Segment Open
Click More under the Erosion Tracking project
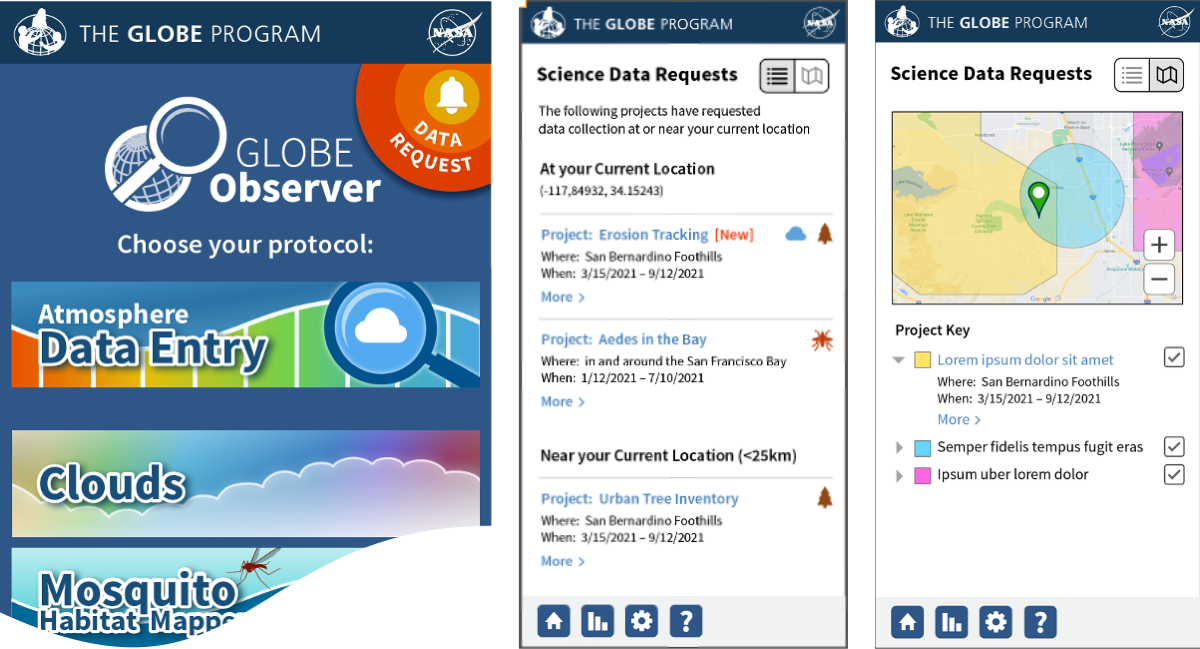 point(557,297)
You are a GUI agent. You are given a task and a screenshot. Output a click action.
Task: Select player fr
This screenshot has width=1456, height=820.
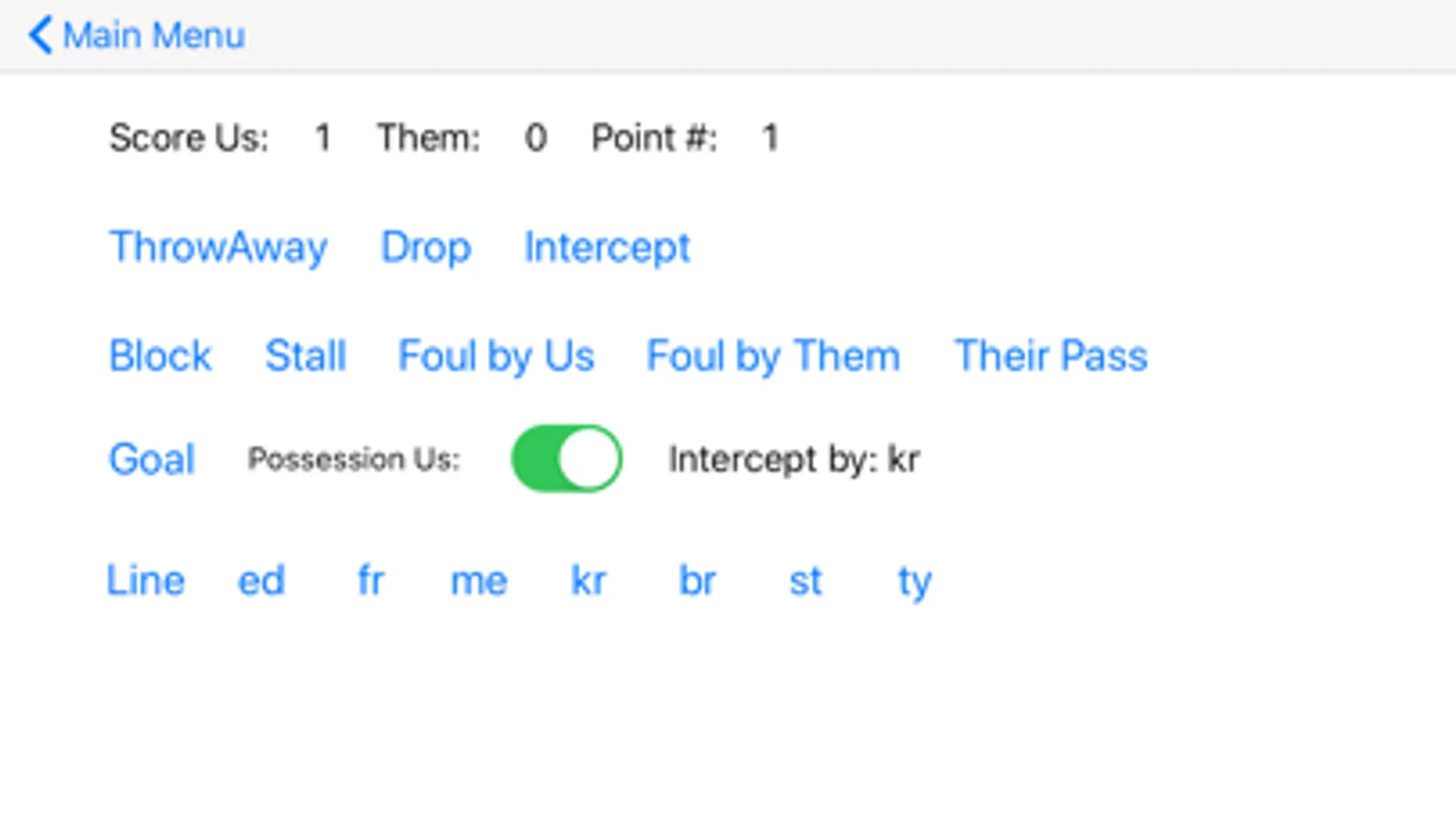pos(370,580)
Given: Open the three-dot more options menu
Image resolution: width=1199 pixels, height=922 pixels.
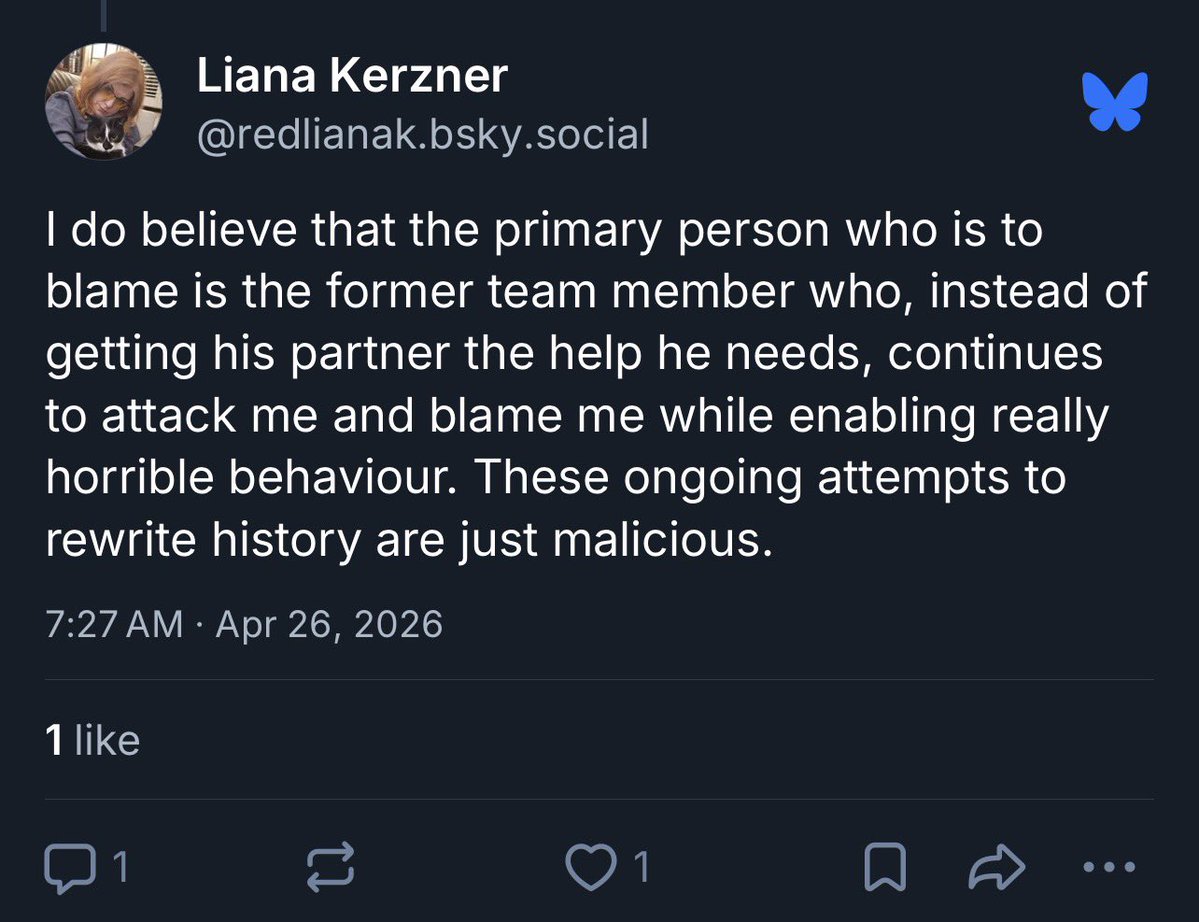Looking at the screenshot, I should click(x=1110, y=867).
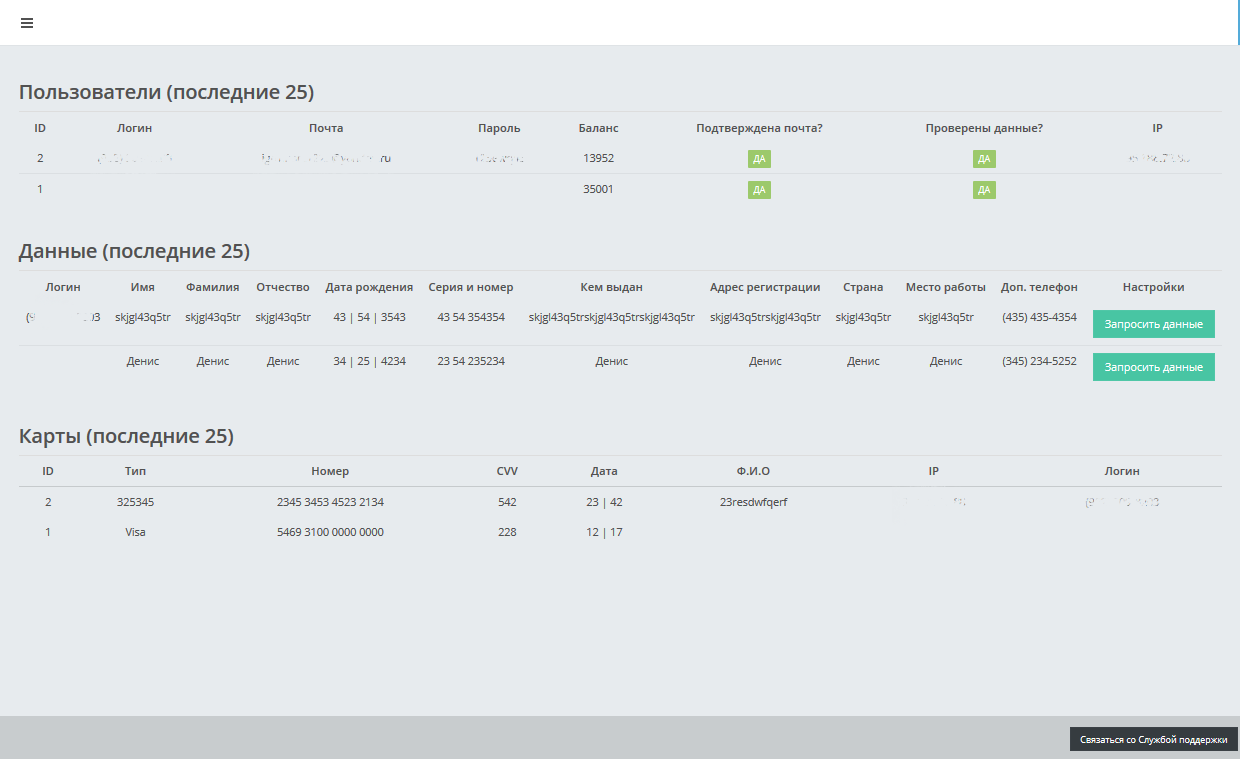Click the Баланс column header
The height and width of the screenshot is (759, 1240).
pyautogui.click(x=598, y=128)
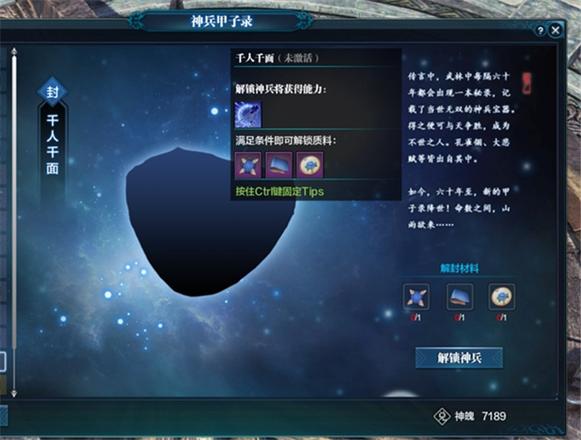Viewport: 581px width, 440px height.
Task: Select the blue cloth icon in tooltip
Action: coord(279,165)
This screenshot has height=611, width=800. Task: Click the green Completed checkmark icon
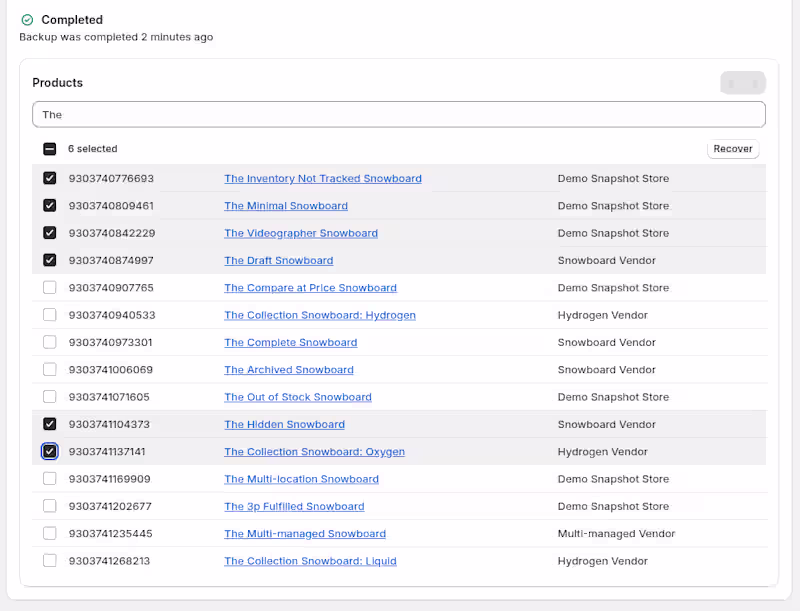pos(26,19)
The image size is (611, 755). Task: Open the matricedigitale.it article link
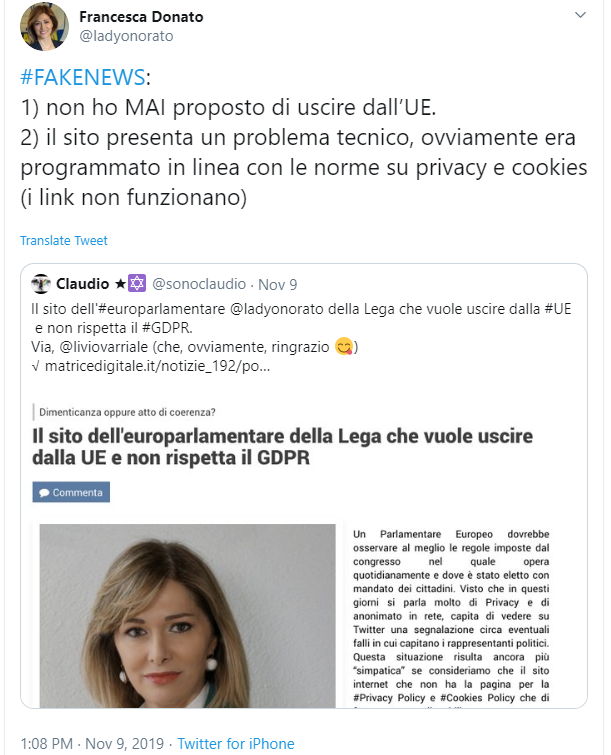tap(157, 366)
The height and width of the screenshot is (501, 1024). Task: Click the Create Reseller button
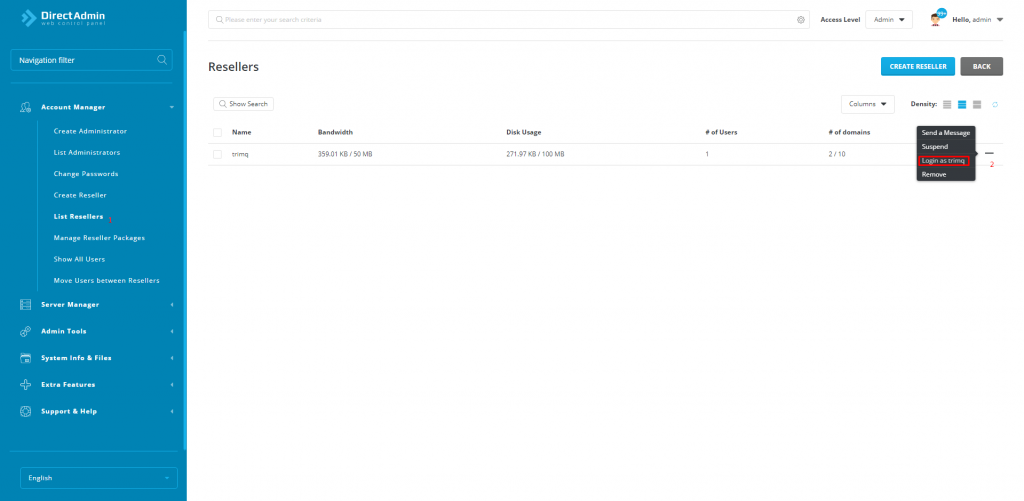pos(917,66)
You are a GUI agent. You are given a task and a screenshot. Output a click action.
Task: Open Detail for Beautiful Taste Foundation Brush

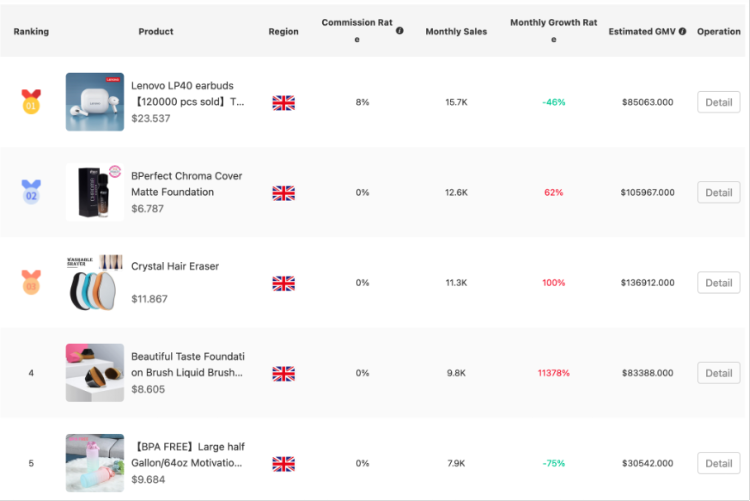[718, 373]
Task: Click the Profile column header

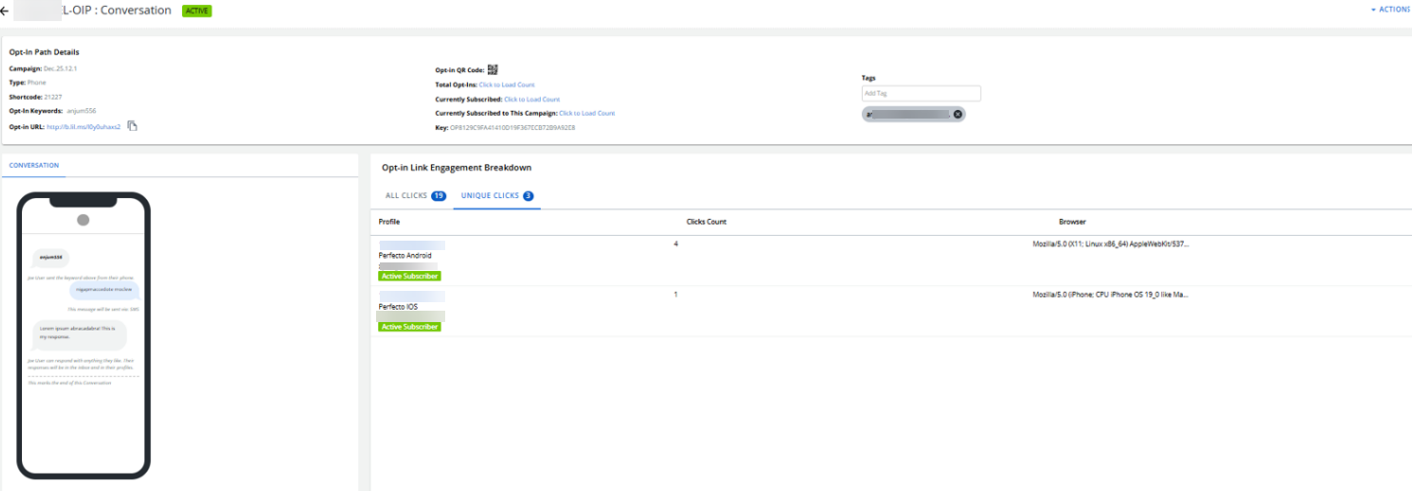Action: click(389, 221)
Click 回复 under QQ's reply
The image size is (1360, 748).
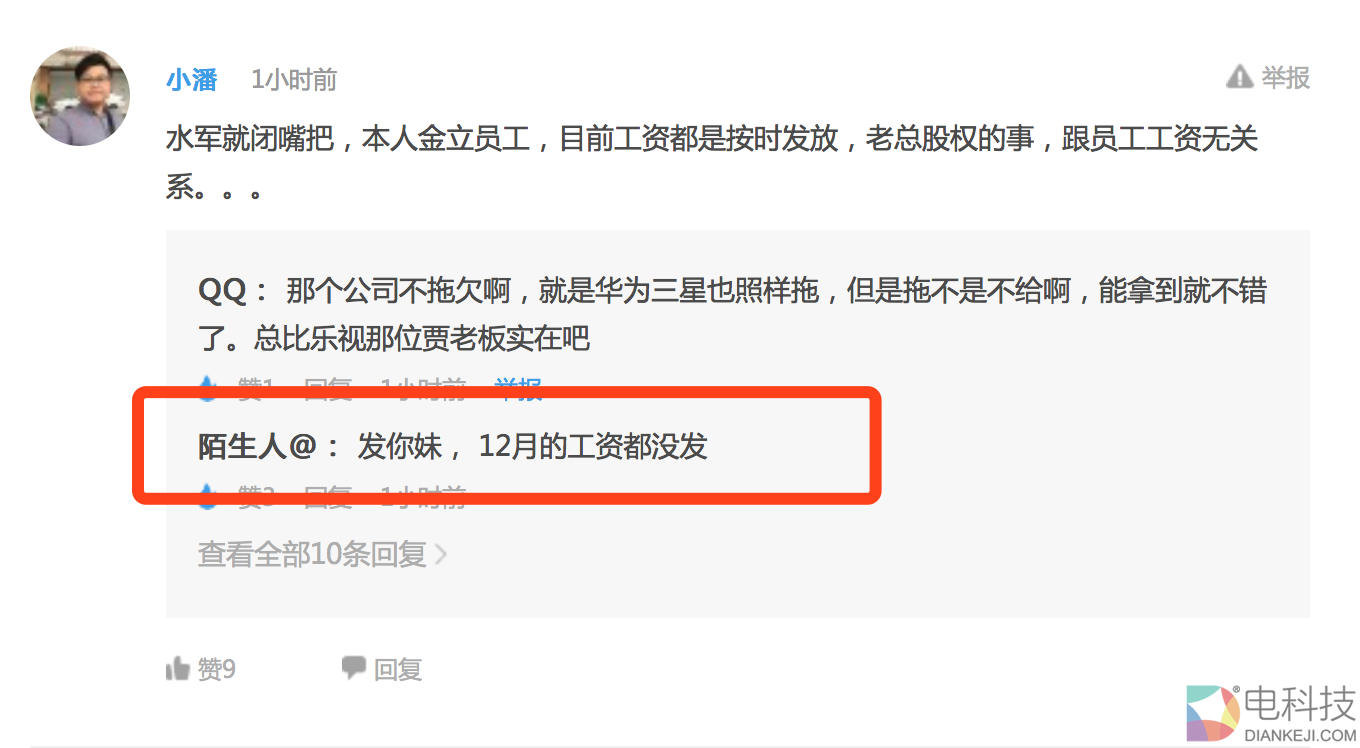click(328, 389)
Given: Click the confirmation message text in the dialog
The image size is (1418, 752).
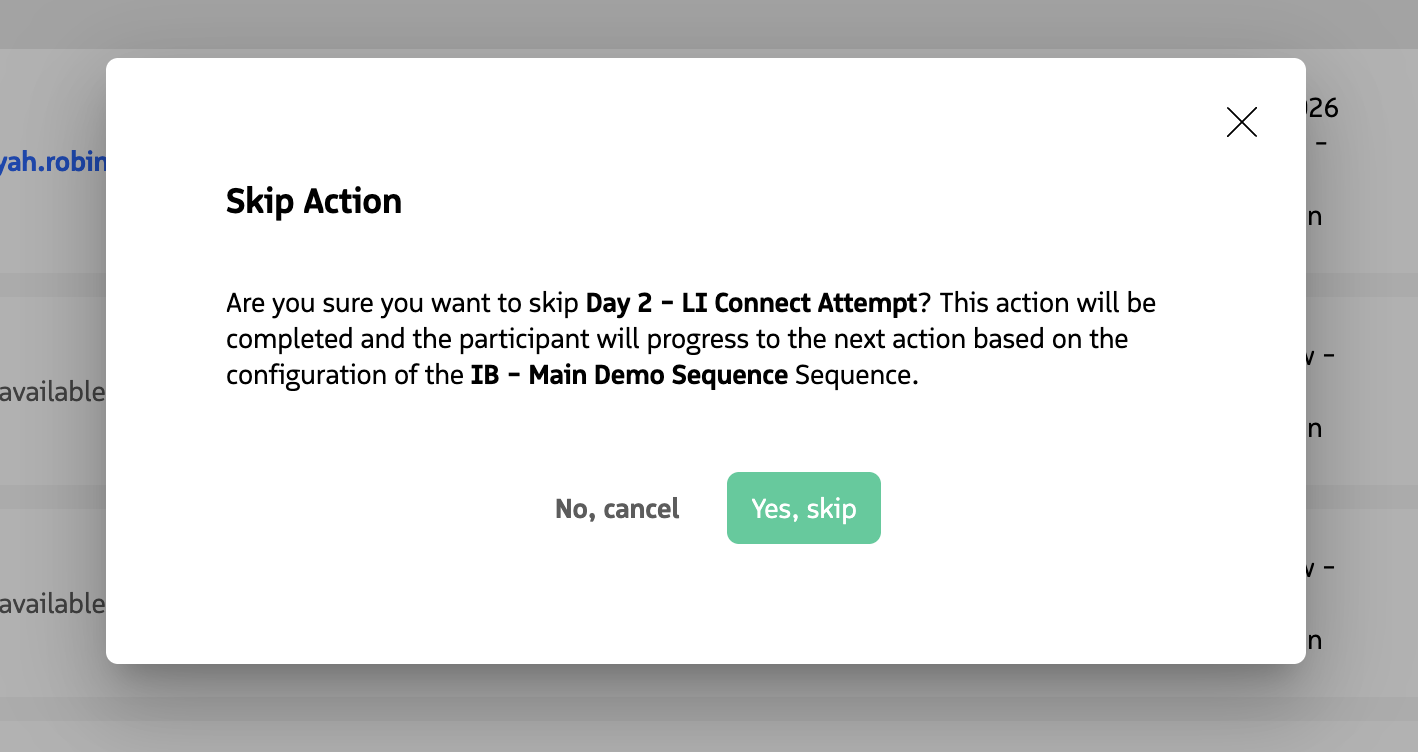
Segment Closed
◆ Description of the task:
Without the pictures, write out the whole listing exactly as it appears.

◆ Output:
Click More under the Erosion Tracking project
 point(557,297)
You are a GUI agent. You are given a task and a screenshot. Output a click action.
Task: Select player fr
This screenshot has width=1456, height=820.
pos(370,580)
Given: Open the three-dot more options menu
Image resolution: width=1199 pixels, height=922 pixels.
Looking at the screenshot, I should click(x=1110, y=867).
Click the Баланс column header
The height and width of the screenshot is (759, 1240).
pyautogui.click(x=598, y=128)
Viewport: 581px width, 440px height.
Task: Select the blue cloth icon in tooltip
Action: coord(279,165)
This screenshot has height=611, width=800. Task: Click the green Completed checkmark icon
pos(26,19)
The image size is (611, 755). Task: Open the matricedigitale.it article link
tap(157, 366)
The height and width of the screenshot is (501, 1024). Task: Click the Create Reseller button
pos(917,66)
You are a GUI agent. You are given a task and a screenshot. Output a click action.
Task: Open Detail for Beautiful Taste Foundation Brush

[718, 373]
Task: Click the Profile column header

Action: click(389, 221)
Click 回复 under QQ's reply
The image size is (1360, 748).
click(328, 389)
Given: Click the confirmation message text in the dialog
The image size is (1418, 752).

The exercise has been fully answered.